### Information shown

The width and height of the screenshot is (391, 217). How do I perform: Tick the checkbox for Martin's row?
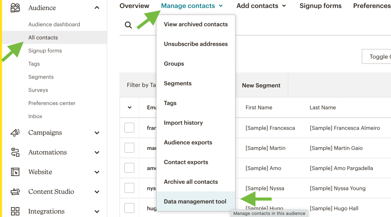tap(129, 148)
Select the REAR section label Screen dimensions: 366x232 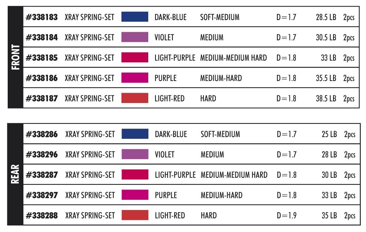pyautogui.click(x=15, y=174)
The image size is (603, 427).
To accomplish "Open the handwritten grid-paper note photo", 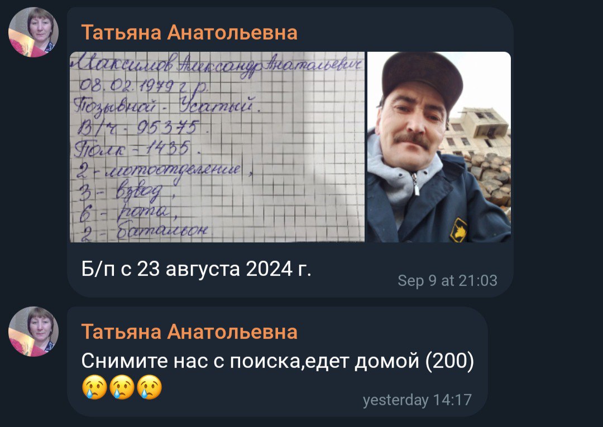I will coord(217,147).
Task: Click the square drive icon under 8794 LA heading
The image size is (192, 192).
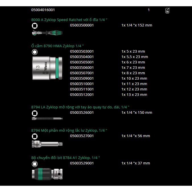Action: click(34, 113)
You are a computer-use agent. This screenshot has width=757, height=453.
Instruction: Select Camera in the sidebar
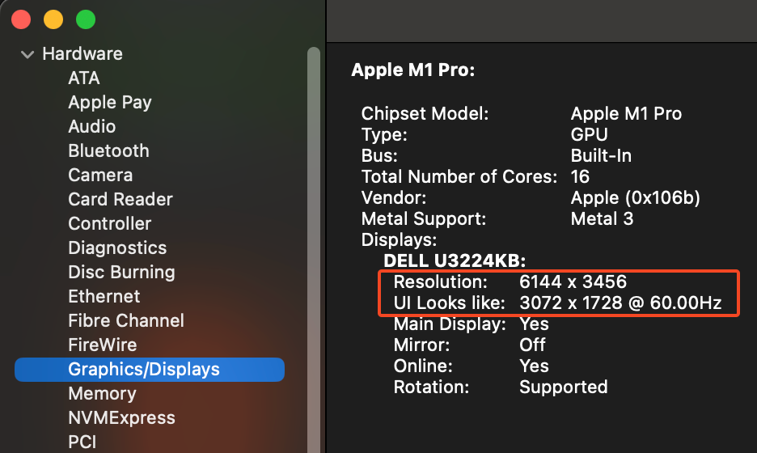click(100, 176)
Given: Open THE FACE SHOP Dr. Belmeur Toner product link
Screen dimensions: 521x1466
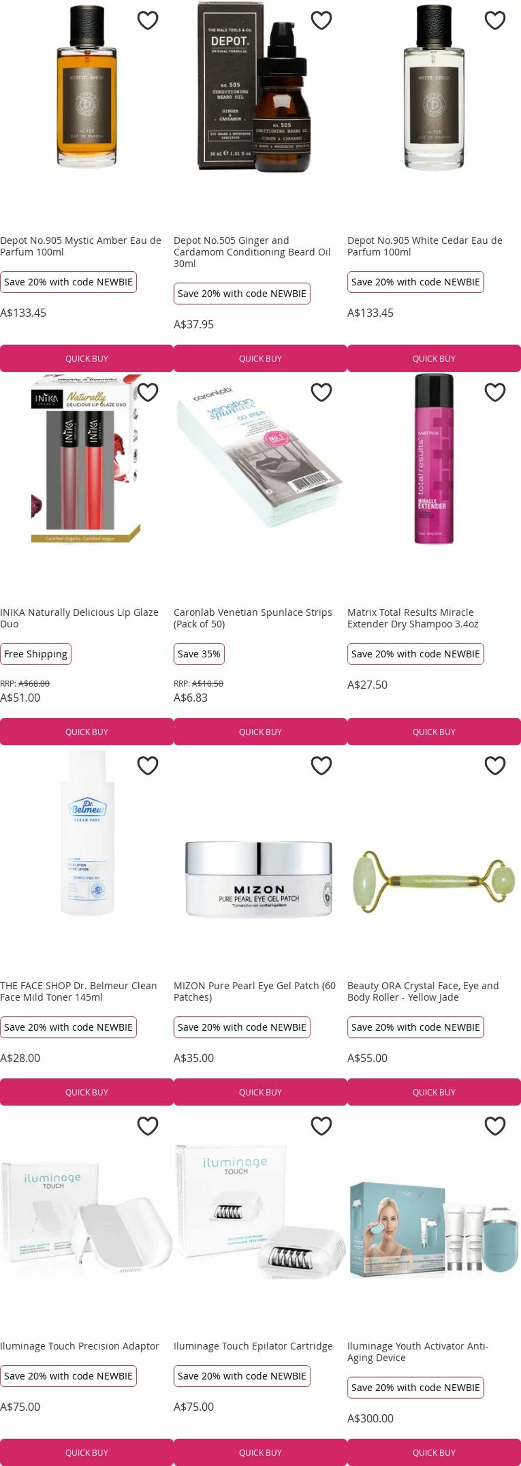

---

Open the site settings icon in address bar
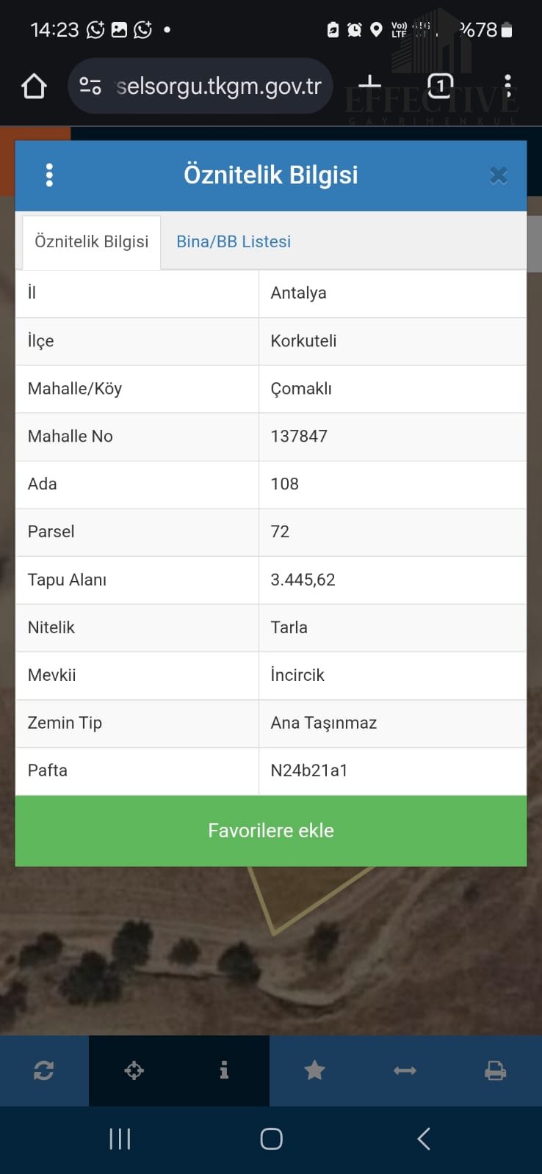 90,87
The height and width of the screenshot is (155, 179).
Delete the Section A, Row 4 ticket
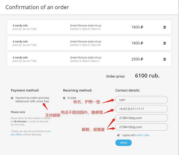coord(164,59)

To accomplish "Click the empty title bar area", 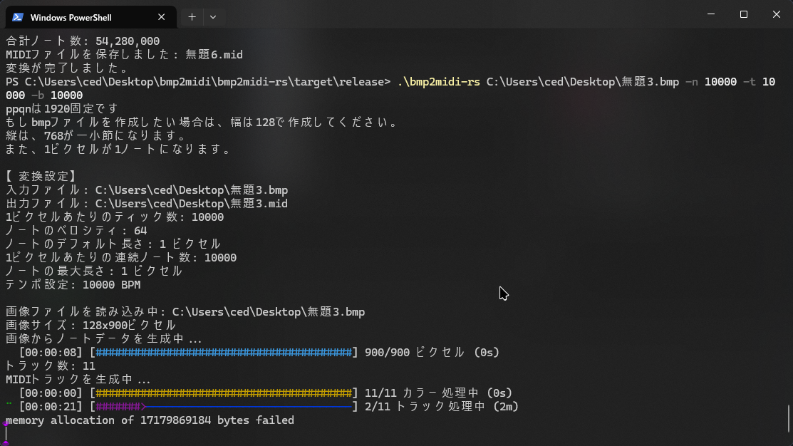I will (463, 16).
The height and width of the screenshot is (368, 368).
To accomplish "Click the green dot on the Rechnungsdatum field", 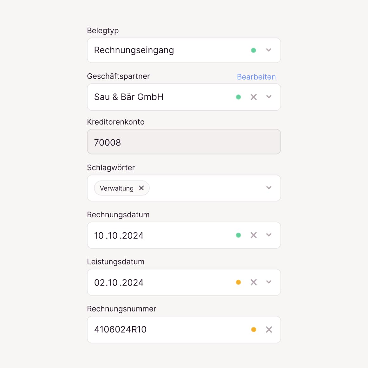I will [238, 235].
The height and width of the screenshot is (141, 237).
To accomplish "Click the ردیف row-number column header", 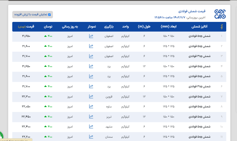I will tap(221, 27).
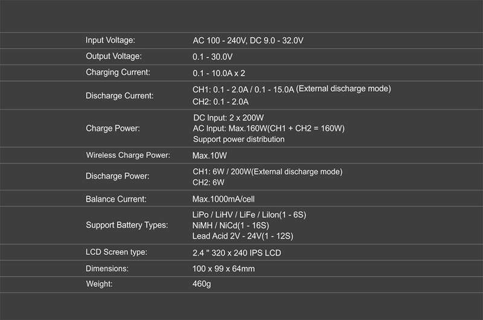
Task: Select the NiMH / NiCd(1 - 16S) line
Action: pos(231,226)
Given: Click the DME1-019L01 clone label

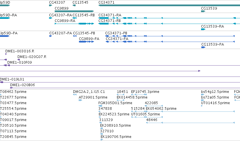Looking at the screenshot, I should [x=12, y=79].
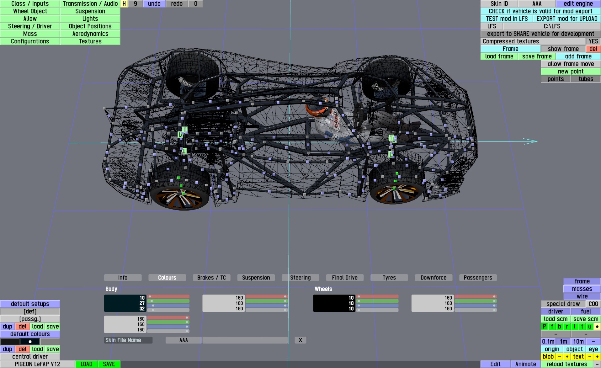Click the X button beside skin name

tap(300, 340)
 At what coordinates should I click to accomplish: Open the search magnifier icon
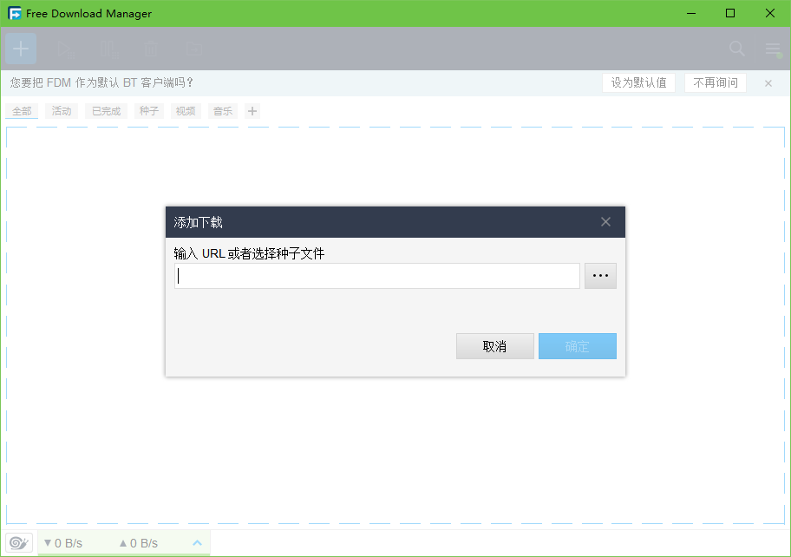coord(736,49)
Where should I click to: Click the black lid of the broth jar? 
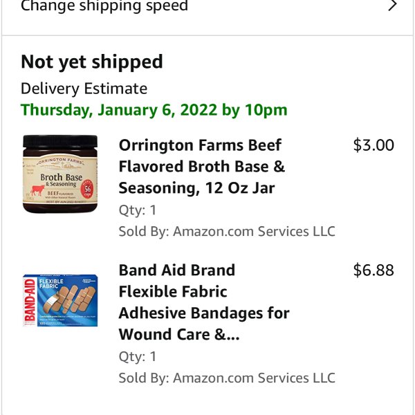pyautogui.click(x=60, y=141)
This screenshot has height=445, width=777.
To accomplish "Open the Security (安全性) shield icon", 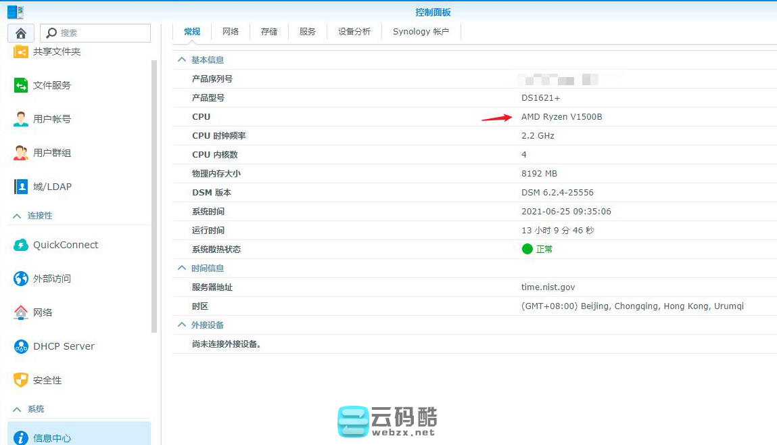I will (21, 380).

### Exercise aim
Your answer should be every line from the material above in which the word "This" appears.

### Task response
You are a computer-use agent. This screenshot has width=757, height=453.
This screenshot has height=445, width=777.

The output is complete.